Only the lines that include "computer" should be copied from the data below.

- Opening Delimiter -

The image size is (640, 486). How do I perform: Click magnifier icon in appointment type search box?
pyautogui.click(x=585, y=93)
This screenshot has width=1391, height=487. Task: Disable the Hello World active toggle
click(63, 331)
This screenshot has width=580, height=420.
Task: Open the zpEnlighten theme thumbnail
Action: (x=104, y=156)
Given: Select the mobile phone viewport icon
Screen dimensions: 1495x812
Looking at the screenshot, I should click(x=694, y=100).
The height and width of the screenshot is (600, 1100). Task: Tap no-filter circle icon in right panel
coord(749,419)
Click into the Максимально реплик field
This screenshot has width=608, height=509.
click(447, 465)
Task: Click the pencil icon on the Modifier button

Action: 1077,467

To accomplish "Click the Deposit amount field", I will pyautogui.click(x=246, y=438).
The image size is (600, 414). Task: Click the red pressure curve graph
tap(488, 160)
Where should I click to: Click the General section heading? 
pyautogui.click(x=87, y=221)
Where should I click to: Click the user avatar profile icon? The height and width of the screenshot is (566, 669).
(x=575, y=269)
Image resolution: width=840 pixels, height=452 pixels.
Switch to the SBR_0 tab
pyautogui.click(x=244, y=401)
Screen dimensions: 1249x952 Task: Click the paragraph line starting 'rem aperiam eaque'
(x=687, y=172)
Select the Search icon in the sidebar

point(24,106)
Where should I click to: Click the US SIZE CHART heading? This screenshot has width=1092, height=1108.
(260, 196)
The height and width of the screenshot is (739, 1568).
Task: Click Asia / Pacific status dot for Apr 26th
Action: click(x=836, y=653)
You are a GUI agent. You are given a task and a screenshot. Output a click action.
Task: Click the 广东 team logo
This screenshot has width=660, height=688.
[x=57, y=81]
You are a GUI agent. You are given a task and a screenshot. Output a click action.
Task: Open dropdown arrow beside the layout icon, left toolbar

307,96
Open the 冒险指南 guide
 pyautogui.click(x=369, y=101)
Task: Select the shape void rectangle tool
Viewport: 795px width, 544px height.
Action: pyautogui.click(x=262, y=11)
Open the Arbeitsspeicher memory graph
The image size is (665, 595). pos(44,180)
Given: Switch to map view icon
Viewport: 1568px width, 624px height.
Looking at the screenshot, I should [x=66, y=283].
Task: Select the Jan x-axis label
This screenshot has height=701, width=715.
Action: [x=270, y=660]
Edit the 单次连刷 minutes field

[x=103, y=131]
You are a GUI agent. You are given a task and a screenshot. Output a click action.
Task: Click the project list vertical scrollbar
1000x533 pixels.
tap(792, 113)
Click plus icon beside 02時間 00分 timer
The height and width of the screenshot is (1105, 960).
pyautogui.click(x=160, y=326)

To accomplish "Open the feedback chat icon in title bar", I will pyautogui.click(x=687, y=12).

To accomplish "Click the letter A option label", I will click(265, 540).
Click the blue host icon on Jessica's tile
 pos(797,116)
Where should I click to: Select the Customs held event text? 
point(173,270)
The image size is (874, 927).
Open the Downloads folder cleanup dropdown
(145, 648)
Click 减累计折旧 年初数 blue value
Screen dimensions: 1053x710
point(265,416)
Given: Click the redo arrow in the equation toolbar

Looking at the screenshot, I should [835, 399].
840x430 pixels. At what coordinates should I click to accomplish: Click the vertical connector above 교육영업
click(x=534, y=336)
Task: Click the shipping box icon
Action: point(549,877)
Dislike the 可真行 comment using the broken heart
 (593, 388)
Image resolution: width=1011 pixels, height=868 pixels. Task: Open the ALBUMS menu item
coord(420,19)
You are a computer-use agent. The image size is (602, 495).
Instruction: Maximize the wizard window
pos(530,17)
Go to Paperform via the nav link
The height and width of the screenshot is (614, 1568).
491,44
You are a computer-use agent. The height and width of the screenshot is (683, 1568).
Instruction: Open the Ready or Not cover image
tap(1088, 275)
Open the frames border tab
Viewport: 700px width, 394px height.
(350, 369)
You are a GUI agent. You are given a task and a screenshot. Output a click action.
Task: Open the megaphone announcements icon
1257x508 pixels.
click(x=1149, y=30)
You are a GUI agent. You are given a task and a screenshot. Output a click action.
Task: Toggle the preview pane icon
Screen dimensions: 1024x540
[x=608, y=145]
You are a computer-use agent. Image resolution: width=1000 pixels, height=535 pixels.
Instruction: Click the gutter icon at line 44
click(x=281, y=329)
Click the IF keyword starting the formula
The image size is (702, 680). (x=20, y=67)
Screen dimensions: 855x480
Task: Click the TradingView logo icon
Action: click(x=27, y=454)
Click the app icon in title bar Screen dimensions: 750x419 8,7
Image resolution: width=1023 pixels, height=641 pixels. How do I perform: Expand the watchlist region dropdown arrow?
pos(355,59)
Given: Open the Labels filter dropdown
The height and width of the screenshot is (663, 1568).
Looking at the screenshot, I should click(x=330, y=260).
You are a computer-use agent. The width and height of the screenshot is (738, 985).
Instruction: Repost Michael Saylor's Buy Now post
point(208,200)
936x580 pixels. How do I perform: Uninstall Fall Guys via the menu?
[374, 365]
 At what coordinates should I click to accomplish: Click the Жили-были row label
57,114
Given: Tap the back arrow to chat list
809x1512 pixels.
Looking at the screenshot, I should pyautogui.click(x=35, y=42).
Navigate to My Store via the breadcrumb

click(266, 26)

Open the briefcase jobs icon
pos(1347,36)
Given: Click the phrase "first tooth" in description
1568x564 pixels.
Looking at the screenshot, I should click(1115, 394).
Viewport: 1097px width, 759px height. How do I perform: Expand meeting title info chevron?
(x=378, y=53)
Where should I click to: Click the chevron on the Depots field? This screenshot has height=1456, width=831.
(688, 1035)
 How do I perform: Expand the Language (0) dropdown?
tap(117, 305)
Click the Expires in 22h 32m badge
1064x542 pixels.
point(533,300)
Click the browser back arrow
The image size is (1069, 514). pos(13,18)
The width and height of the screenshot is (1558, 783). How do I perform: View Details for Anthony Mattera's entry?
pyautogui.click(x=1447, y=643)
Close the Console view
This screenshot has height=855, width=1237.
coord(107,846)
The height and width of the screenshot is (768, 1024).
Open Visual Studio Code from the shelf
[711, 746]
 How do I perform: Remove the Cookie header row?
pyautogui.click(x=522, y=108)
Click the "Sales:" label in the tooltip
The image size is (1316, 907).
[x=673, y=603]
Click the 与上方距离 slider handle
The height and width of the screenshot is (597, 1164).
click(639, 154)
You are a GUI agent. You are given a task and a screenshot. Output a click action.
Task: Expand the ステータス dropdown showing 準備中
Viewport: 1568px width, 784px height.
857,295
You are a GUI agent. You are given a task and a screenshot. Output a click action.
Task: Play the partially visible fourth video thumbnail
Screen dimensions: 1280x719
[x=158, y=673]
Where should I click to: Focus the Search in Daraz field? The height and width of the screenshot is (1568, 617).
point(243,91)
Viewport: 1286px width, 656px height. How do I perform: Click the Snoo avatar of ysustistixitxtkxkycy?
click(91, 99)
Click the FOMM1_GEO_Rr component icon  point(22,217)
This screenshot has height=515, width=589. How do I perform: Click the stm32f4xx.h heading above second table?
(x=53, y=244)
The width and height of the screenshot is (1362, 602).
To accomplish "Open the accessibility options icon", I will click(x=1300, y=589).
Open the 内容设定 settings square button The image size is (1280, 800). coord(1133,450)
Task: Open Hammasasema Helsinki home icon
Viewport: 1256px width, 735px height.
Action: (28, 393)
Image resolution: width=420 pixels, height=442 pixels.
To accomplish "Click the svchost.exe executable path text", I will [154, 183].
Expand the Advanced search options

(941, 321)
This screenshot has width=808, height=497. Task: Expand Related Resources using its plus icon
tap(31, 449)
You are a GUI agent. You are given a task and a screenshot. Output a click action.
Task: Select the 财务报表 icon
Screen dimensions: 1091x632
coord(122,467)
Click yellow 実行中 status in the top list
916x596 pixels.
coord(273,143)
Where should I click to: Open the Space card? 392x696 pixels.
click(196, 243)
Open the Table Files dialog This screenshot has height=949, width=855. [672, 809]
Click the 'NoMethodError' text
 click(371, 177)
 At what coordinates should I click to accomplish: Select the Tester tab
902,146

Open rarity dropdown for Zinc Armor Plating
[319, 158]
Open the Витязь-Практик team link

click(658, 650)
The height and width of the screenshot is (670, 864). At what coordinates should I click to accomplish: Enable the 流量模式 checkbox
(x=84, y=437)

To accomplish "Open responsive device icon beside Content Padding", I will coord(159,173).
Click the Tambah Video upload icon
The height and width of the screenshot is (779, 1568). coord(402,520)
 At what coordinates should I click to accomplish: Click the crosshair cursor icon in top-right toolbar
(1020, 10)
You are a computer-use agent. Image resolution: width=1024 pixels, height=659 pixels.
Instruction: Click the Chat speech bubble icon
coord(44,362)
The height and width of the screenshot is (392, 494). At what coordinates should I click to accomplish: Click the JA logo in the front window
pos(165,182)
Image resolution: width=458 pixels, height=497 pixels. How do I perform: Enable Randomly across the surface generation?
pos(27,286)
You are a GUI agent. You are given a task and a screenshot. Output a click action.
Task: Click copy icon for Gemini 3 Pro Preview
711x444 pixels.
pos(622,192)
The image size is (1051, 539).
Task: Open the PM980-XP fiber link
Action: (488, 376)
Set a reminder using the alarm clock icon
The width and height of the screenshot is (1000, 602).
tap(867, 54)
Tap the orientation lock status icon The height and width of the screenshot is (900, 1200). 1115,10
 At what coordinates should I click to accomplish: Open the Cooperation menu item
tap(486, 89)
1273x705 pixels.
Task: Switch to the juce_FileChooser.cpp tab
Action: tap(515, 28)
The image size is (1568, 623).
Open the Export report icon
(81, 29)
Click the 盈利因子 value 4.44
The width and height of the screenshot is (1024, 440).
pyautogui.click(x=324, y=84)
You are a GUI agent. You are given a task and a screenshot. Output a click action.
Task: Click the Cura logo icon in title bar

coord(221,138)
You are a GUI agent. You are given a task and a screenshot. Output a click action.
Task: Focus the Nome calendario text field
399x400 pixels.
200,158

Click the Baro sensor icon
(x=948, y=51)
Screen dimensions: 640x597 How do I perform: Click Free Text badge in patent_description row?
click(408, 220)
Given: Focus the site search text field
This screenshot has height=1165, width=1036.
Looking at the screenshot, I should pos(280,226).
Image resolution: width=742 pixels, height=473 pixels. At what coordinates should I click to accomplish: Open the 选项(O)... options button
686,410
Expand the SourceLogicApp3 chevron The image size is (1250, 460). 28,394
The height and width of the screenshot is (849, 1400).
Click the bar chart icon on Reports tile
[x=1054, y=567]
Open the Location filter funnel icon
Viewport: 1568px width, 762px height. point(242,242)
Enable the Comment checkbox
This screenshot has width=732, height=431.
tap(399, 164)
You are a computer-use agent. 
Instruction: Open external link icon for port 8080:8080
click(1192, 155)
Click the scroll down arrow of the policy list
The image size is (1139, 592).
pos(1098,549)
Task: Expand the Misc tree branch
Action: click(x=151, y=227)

- Closing Delimiter -

### RESPONSE
You are a computer-use agent. The image size is (602, 495).
You are a computer-use agent. The height and width of the screenshot is (683, 1568).
You are a computer-use agent. Image resolution: width=1000 pixels, height=535 pixels.
You are a computer-use agent. The width and height of the screenshot is (738, 985).
You are a computer-use agent. Image resolution: width=1024 pixels, height=659 pixels.
You are a computer-use agent. 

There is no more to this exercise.